WORK TO COMPLETE
Where does the word "font" occur in the entries below? Copy every line that has it.

MATERIAL SHOWN
-=-=-=-=-

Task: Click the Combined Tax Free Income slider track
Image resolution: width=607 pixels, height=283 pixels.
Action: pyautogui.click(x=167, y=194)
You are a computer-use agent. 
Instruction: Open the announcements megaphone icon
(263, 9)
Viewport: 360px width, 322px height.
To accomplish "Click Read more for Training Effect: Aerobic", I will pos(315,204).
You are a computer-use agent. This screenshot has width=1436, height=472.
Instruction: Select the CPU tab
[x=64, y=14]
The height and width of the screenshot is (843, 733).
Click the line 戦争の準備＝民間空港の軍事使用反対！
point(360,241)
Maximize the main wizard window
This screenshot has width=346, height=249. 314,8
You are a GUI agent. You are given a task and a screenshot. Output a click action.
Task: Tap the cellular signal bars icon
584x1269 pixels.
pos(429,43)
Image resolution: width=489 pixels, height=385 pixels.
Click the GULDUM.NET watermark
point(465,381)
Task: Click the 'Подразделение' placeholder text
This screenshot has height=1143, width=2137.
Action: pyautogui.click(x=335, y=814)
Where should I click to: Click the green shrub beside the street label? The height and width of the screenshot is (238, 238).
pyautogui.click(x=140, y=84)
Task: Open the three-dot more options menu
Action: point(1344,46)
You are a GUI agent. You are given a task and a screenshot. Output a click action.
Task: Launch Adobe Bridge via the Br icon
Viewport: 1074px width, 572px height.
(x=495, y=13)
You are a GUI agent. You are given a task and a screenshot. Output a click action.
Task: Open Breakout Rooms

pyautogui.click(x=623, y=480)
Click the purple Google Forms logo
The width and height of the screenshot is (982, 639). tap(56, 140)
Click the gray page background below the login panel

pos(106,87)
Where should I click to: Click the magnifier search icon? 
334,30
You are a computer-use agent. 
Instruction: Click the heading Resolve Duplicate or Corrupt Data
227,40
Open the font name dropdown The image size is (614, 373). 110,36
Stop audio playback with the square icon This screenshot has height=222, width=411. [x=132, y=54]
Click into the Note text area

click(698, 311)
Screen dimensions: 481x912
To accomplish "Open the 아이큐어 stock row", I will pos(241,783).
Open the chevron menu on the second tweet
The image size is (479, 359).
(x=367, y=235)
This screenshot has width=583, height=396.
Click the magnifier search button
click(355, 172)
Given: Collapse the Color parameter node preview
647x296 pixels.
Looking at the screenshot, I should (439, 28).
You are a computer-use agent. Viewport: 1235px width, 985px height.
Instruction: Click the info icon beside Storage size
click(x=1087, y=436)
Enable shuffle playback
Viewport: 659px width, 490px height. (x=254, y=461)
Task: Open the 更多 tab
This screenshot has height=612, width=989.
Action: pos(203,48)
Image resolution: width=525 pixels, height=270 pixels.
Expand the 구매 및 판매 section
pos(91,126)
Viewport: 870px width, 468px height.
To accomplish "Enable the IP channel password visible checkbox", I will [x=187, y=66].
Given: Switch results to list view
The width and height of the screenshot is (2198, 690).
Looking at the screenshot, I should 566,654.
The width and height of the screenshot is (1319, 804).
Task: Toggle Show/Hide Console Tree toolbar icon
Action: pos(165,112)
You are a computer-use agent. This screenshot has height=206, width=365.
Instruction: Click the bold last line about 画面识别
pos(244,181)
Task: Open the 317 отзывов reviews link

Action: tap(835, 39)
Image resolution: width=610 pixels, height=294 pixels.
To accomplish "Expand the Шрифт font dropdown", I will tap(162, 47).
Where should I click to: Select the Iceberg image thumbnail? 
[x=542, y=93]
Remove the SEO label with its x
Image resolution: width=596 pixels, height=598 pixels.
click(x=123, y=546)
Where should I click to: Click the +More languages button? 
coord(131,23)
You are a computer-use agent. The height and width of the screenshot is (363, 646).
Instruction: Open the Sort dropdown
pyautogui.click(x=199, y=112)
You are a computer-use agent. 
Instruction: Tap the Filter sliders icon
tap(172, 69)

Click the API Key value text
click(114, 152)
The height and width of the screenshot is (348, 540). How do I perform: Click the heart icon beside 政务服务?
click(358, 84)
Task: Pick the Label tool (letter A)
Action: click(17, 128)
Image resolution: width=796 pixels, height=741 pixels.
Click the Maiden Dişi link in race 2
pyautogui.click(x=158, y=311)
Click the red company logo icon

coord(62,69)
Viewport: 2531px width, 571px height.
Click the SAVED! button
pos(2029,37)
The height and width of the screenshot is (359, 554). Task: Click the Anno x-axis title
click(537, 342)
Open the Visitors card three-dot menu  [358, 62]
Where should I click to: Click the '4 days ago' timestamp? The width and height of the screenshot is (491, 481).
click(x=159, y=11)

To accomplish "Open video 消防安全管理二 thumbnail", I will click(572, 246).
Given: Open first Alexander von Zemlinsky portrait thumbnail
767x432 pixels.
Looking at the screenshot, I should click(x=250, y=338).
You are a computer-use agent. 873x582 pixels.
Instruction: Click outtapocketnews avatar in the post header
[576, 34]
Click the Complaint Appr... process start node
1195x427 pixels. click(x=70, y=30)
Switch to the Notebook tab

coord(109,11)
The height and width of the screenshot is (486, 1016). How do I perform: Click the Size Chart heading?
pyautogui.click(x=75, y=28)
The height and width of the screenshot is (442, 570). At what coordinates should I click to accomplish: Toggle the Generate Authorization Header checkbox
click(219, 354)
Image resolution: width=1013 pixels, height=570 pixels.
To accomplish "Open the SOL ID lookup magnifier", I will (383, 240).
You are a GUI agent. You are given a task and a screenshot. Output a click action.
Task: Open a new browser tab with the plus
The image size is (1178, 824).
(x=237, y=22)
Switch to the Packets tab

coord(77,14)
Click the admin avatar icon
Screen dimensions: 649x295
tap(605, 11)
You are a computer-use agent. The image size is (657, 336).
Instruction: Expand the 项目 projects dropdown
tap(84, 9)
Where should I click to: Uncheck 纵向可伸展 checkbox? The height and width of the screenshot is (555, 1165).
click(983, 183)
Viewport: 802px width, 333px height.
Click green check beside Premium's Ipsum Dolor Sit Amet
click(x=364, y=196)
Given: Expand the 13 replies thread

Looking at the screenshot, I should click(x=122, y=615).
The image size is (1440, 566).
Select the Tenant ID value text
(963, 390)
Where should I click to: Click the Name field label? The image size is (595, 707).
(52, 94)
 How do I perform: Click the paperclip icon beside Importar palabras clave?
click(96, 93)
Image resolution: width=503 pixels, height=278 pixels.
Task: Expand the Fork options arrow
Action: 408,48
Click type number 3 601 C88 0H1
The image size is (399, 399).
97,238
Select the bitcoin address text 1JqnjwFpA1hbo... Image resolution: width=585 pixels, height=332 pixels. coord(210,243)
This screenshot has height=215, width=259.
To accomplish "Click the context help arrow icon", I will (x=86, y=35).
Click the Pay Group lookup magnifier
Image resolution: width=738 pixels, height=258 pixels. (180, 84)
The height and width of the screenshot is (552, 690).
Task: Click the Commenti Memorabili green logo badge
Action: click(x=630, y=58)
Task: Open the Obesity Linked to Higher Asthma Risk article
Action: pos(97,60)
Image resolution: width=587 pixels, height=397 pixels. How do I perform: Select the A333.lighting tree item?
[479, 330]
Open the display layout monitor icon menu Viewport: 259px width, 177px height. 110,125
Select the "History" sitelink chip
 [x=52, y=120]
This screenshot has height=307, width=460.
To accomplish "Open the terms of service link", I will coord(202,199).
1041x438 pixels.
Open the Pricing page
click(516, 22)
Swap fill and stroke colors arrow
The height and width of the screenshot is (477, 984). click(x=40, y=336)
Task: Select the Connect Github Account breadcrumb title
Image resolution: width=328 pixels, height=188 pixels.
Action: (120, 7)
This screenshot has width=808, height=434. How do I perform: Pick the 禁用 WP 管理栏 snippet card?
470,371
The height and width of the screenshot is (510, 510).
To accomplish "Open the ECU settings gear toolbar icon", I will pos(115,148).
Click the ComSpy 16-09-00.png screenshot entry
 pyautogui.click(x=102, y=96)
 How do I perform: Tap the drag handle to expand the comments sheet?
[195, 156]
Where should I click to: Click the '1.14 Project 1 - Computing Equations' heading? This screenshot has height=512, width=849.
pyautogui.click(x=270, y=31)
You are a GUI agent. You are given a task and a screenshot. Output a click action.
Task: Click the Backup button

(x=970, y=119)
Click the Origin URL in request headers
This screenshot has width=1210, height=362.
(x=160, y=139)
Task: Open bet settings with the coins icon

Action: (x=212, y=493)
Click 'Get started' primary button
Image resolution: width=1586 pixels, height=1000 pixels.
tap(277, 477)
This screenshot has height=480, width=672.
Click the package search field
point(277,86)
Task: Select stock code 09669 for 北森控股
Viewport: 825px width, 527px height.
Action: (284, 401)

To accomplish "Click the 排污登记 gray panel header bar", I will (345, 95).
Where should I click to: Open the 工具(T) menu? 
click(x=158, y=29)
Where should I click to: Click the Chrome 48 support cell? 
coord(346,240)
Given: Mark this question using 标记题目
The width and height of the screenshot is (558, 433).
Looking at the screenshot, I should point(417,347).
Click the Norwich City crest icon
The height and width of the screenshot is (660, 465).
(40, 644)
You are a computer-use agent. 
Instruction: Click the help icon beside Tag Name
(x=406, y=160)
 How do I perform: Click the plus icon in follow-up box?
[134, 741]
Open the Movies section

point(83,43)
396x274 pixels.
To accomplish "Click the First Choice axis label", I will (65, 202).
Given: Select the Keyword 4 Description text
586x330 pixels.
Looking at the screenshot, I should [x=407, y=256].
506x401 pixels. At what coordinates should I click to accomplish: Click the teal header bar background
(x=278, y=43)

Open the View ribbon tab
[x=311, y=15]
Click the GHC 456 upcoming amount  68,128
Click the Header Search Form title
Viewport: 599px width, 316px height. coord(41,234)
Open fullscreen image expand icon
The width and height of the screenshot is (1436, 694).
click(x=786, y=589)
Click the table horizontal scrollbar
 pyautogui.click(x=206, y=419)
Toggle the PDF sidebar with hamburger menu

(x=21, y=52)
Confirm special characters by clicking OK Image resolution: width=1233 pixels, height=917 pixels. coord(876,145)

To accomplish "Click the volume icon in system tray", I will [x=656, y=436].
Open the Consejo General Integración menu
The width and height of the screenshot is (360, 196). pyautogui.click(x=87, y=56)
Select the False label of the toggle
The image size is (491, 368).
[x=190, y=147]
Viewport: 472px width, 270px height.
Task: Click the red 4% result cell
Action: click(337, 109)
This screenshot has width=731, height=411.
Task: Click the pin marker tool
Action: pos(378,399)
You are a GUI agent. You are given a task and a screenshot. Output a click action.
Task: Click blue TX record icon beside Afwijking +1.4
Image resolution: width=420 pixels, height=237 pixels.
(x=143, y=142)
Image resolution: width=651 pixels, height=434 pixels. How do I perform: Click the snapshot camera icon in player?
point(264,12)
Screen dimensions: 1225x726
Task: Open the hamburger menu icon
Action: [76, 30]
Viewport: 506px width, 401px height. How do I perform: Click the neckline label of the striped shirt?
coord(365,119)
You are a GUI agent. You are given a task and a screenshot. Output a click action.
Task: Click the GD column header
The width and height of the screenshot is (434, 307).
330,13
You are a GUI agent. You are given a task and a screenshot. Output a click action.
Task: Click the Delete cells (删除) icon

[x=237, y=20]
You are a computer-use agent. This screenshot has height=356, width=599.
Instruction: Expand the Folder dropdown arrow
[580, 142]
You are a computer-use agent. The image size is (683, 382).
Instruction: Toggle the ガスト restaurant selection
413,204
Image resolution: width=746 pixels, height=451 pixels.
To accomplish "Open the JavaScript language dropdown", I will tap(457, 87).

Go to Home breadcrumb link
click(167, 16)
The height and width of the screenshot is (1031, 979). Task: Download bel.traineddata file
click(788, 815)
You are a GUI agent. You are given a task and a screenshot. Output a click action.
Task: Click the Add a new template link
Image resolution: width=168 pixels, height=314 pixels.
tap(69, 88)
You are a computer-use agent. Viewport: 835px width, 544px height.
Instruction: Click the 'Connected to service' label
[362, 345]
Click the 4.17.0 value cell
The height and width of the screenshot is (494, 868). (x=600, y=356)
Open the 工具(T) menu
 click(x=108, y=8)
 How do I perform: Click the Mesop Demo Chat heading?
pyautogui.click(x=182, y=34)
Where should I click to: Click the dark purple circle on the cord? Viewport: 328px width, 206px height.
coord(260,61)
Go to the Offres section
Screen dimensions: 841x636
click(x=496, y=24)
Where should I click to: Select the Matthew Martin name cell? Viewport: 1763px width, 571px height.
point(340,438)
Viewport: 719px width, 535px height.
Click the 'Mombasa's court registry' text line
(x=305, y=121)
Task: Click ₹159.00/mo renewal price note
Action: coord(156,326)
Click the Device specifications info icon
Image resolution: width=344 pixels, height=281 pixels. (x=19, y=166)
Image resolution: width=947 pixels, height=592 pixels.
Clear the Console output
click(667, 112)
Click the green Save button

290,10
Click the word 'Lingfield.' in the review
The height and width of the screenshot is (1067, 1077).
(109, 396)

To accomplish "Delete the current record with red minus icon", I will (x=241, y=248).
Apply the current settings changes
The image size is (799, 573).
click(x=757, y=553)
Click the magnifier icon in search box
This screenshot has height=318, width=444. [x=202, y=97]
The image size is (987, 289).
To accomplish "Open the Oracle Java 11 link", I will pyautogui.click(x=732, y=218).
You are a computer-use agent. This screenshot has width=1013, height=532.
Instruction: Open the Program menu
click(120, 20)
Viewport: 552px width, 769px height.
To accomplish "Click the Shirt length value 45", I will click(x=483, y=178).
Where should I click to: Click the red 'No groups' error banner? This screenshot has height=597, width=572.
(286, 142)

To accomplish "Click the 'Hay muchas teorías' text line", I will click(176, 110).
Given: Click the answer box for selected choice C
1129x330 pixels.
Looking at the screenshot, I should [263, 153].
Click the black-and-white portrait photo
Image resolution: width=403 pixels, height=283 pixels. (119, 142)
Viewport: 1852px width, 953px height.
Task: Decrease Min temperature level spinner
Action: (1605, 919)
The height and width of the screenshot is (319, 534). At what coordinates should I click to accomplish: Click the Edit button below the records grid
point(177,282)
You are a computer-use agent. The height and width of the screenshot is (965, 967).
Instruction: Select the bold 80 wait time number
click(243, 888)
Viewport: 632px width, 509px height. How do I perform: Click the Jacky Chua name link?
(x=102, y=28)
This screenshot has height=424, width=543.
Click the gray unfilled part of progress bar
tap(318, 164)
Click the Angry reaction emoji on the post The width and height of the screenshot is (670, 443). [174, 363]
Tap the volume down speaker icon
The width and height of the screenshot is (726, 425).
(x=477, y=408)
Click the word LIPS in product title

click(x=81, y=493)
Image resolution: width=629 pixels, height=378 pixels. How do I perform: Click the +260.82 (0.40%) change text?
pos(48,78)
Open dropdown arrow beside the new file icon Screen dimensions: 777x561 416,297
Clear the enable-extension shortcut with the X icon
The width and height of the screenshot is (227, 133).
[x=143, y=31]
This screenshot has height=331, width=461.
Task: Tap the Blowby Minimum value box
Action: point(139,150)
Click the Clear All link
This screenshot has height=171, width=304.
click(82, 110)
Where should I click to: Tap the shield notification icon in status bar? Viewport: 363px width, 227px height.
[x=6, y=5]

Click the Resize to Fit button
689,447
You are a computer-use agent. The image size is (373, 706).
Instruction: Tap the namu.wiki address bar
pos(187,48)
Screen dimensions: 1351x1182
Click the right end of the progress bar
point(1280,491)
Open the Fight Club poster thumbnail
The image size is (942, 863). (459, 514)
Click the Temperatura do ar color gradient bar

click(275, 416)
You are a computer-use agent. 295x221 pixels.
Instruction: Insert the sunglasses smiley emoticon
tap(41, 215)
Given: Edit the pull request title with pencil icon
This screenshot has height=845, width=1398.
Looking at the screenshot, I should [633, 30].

-=-=-=-=-

EXPECTED ANSWER
Open the font name dropdown The image size is (614, 373). 110,36
To accomplish "Expand the Шрифт font dropdown", I will tap(162, 47).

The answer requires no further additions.